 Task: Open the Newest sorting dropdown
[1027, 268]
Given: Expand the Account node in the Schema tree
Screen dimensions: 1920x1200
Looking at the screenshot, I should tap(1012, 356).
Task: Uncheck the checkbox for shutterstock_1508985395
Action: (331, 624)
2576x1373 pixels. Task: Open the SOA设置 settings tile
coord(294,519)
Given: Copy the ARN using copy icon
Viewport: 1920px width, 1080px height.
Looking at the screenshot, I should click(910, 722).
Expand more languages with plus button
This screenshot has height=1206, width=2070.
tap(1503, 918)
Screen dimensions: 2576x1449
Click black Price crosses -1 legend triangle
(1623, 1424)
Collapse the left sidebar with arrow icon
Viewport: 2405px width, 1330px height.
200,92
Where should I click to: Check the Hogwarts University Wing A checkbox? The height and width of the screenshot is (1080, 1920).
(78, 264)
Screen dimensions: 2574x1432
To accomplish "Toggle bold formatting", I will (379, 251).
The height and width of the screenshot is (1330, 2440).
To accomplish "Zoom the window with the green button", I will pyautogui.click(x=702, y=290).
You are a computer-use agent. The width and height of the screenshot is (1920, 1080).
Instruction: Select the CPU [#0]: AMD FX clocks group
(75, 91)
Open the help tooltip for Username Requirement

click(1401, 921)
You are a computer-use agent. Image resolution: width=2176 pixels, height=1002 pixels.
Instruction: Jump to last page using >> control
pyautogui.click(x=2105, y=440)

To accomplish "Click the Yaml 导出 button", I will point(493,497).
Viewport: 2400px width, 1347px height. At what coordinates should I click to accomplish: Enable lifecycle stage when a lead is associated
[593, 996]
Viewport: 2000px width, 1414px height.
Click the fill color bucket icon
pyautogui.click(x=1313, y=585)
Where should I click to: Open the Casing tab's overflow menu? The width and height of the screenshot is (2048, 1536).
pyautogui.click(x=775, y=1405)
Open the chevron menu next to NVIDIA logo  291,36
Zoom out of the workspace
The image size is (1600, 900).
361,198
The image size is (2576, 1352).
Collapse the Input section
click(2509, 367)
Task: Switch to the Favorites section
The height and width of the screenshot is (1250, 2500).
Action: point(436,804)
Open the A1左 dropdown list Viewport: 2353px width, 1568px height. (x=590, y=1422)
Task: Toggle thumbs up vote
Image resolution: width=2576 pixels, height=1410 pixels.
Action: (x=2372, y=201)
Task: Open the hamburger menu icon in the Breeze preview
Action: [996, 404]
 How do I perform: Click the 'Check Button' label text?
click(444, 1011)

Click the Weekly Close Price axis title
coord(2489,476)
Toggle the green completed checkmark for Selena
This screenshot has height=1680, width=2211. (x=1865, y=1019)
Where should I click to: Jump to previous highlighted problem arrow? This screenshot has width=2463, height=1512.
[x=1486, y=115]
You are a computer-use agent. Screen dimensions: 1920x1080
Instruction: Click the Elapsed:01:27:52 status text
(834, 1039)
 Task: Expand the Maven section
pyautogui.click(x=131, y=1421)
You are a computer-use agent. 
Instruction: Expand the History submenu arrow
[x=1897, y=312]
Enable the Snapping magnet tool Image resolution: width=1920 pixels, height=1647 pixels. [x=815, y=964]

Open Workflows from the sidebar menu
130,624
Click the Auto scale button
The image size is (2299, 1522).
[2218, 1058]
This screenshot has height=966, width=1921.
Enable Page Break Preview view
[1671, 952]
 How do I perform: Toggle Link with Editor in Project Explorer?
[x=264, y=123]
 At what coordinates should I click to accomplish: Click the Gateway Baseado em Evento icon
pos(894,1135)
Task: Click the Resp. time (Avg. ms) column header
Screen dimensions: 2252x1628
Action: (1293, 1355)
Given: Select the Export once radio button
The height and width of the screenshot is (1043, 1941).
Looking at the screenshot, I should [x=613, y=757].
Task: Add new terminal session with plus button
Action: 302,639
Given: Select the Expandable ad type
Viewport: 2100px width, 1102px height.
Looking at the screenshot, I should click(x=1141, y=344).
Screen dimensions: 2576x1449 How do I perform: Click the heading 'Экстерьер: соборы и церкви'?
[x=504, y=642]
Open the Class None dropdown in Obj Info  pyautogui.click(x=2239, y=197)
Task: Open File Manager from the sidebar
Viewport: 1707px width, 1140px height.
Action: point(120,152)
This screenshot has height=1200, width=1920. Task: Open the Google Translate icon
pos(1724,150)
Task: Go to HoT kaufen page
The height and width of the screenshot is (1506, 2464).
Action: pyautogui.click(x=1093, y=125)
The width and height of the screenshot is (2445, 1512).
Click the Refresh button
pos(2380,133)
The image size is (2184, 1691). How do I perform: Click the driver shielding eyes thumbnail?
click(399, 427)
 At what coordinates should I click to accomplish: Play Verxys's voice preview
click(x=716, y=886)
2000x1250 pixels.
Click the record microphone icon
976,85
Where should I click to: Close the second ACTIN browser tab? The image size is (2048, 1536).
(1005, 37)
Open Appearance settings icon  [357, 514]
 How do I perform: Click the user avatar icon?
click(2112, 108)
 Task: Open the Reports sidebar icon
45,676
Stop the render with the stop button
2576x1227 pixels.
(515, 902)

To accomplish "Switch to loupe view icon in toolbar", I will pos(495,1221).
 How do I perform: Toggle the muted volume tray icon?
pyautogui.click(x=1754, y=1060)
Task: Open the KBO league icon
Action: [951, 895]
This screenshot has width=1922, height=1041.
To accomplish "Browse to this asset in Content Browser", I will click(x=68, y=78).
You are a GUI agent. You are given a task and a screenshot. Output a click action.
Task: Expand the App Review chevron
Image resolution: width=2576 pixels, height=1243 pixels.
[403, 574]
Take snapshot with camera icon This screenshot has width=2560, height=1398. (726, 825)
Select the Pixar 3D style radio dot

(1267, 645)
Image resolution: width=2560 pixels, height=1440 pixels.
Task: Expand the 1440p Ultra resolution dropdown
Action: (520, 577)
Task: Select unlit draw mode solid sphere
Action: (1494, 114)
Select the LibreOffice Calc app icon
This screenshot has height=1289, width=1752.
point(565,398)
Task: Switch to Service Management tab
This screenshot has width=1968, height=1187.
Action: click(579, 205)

#####

TASK OBJECTIVE: Look back at the entries above. Retype the line with "How do I perform: Toggle the", the line with "Task: Expand the App Review chevron", and all lines in between.

ANSWER TO THE PROBLEM:
 How do I perform: Toggle the muted volume tray icon?
pyautogui.click(x=1754, y=1060)
Task: Open the KBO league icon
Action: [951, 895]
This screenshot has width=1922, height=1041.
To accomplish "Browse to this asset in Content Browser", I will click(x=68, y=78).
You are a GUI agent. You are given a task and a screenshot. Output a click action.
Task: Expand the App Review chevron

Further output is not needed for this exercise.